On Monday, Sun began selling its T3 storage system along with a switch that allows the use of the Fibre Channel standard for building special-purpose networks for handling storage data. These storage area networks (SANs) are powerful but notoriously complicated and expensive.

One of the big problems with SANs is getting different components--disk storage systems, tape storage systems, switches and network cards--to work together. Accordingly, the SAN products from companies such as EMC, Dell Computer, Compaq Computer, Hewlett-Packard and IBM usually assemble several of these products so customers will be ensured they work together.

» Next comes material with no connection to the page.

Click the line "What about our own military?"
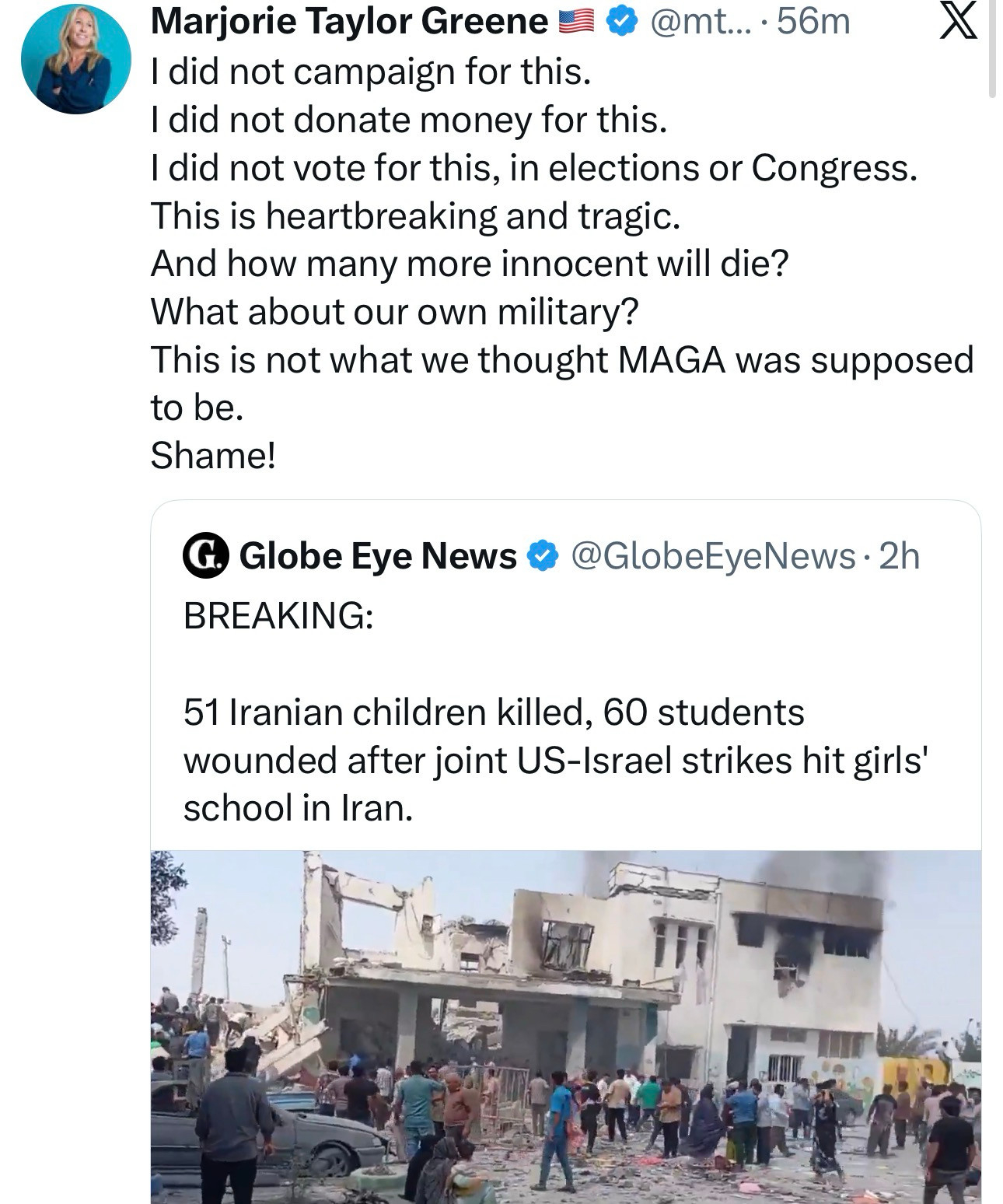 [394, 311]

Palo Alto, Calif.-based Sun, while growing to dominate the server market, has struggled with high-end storage products. Among its more notable flops was the canceled A7000 storage system.

Sun had offered SAN products before, but only as part of customized services rather than as a standard configuration.

As part of its offering, Sun is selling its StorEdge network FC switch, which is actually a Sun-branded switch from QLogic. In addition, the Sun's SAN product uses QLogic's host bus adapters, the plug-in cards that connect a server to a SAN.

Sun argues that its product will push down SAN prices, but its equipment still doesn't come cheap. For a SAN equipped with 327GB of storage space, the price tag is $97,700, and a 5.2 terabyte configuration costs $481,900.